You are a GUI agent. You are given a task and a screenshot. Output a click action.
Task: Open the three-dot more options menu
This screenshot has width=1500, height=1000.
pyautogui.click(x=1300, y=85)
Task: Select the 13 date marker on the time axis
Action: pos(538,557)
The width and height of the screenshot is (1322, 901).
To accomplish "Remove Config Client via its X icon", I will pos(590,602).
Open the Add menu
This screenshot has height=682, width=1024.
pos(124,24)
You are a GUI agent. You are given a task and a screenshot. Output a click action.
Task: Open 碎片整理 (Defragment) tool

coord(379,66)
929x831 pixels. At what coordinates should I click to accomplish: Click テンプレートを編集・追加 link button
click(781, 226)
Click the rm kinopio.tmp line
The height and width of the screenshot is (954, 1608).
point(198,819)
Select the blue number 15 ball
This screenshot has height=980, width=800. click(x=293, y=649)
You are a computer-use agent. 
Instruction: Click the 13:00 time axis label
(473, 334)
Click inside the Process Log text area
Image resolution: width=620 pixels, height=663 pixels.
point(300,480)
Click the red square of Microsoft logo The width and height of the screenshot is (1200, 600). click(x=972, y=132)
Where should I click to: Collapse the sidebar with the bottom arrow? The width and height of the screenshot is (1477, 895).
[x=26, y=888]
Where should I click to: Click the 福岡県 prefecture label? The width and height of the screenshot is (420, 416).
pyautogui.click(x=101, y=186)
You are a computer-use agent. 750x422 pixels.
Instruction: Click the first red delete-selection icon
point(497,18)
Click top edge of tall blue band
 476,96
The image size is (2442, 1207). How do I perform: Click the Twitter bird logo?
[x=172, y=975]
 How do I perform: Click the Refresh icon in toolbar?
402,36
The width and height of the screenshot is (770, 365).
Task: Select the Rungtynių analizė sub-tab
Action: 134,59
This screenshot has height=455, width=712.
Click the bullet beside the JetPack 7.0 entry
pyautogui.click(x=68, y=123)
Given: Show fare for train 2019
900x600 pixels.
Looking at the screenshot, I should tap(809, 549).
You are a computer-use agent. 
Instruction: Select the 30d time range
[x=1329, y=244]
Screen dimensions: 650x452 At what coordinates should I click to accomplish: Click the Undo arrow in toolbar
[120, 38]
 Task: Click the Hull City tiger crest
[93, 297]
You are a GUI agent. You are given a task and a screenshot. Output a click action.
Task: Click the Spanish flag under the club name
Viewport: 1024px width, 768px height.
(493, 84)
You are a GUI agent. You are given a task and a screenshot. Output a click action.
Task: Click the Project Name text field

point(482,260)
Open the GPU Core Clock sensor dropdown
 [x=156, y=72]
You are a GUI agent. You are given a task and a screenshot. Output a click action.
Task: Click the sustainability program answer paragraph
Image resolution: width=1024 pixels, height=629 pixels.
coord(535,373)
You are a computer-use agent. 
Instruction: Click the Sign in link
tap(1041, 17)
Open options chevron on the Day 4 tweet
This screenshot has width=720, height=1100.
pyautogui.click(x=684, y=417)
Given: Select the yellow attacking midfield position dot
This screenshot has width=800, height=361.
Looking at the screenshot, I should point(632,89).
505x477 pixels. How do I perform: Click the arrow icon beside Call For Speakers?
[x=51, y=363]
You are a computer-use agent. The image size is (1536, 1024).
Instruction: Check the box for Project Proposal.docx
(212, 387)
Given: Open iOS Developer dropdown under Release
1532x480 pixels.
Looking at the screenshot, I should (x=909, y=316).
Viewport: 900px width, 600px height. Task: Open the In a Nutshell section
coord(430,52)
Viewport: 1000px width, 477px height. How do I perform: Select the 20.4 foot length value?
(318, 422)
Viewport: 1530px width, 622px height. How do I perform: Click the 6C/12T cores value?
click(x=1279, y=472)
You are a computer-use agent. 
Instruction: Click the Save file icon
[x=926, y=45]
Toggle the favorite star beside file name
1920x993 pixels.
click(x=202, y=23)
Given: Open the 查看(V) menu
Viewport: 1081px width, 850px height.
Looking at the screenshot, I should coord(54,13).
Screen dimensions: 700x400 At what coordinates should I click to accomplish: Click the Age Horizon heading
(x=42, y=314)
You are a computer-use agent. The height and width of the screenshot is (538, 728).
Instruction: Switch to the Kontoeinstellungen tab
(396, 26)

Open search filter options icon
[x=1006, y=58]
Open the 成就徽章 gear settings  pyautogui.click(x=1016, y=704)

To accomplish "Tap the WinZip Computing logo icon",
○ ○ ○ ○ ○ ○ ○
TO DO | Looking back over the listing, work out how many lines include the string "under". Write only that number.

TASK RESPONSE | 2